Michael Deutsche

Personal information
- Date of birth: 1 April 1992 (age 34)
- Place of birth: Nagold, Germany
- Position: Right winger

Team information
- Current team: TV Echterdingen
- Number: 21

Youth career
- VfL Nagold
- 0000–2009: VfB Stuttgart
- 2009–2010: Stuttgarter Kickers
- 2010–2011: SSV Ulm 1846

Senior career*
- Years: Team / Apps / (Gls)
- 2011: SSV Ulm 1846 / 1 / (0)
- 2011–2014: 1. FC Heidenheim / 16 / (0)
- 2013–2014: → 1. FC Heidenheim II / 18 / (2)
- 2014–2015: FC 08 Homburg / 2 / (0)
- 2014–2015: → FC 08 Homburg II / 5 / (0)
- 2015–2017: SGV Freiberg / 46 / (16)
- 2018–2020: FSV 08 Bissingen / 19 / (1)
- 2020: → FSV 08 Bissingen II / 1 / (2)
- 2020–2022: TSVgg Plattenhardt / 38 / (12)
- 2022–2024: TV Echterdingen / 57 / (10)
- 2024–2025: GSV Maichingen / 26 / (8)
- 2025–: TV Echterdingen / 12 / (0)

= Michael Deutsche =

German footballer

Michael Deutsche (born 1 April 1992) is a German footballer who plays as a right winger for TV Echterdingen in the seventh tier Landesliga Württemberg.

==Early life==
Deutsche was born in Nagold, Germany and first began playing youth soccer with VfL Nagold. He then moved on to the youth teams of VfB Stuttgart, Stuttgarter Kickers, and SSV Ulm 1846.

==Career==
In 2011, Deutsche made his first-team debut with SSV Ulm in the Regionalliga Süd, the fourth tier in German football.

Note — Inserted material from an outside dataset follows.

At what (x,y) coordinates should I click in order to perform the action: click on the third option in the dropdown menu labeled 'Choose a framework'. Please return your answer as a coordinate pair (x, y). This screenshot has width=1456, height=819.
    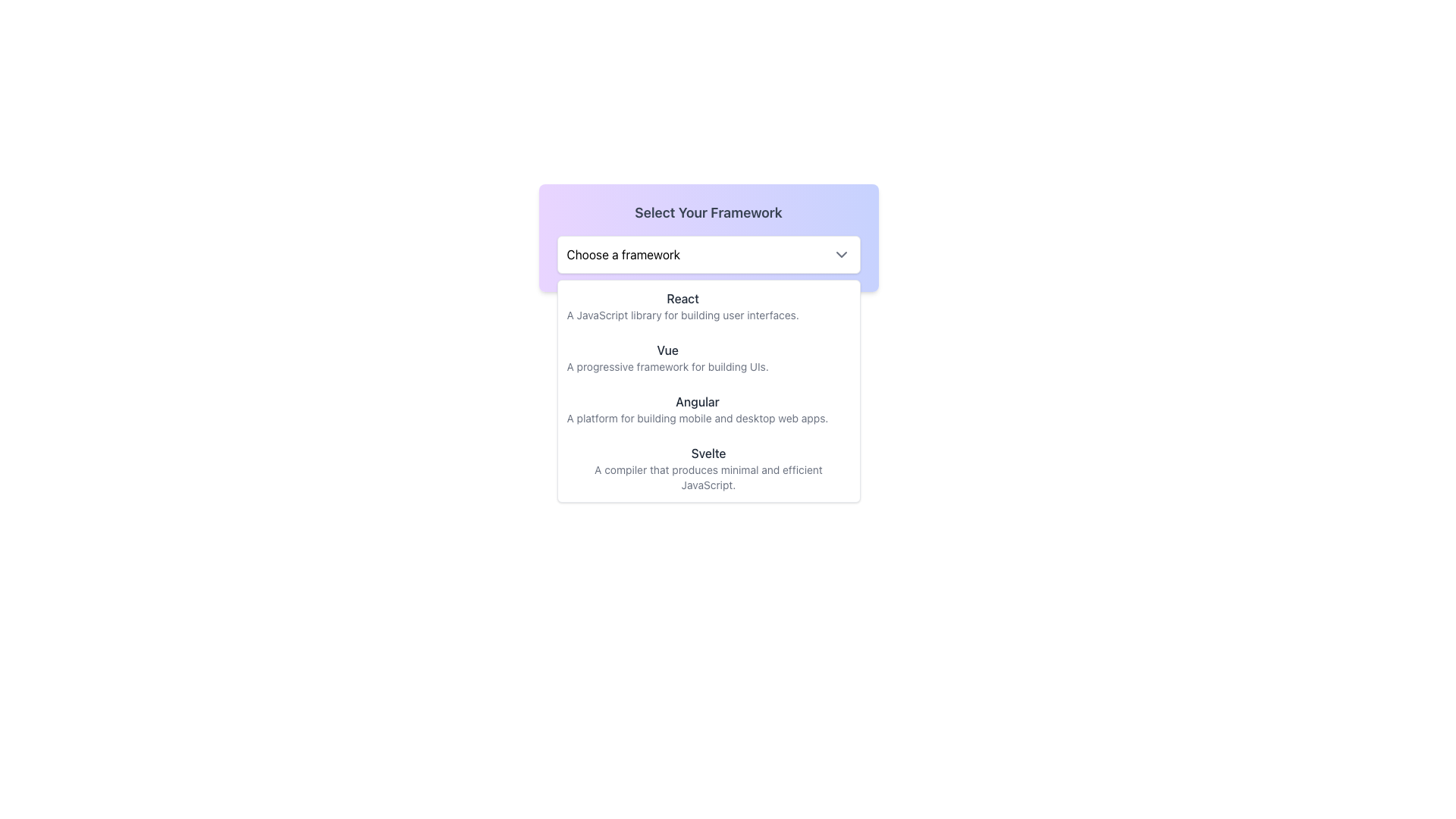
    Looking at the image, I should click on (708, 391).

Deutsche began his career with 1. FC Heidenheim, and made his 3. Liga debut for the club in August 2012, as a substitute for Michael Thurk in a 1–1 draw with Preußen Münster. He was released by the club at the end of the 2013–14 season.

In 2014, he joined FC 08 Homburg. In 2017, he joined FSV 08 Bissingen. In 2020, he joined TSVgg Plattenhardt in the seventh tier Landesliga Württemberg. He scored a goal in his debut against TV89 Zuffenhausen. For the 2020/21 season, he became a co-player-coach with Plattenhardt. In 2022, he joined TV Echterdingen, also in the seventh tier Landesliga Württemberg.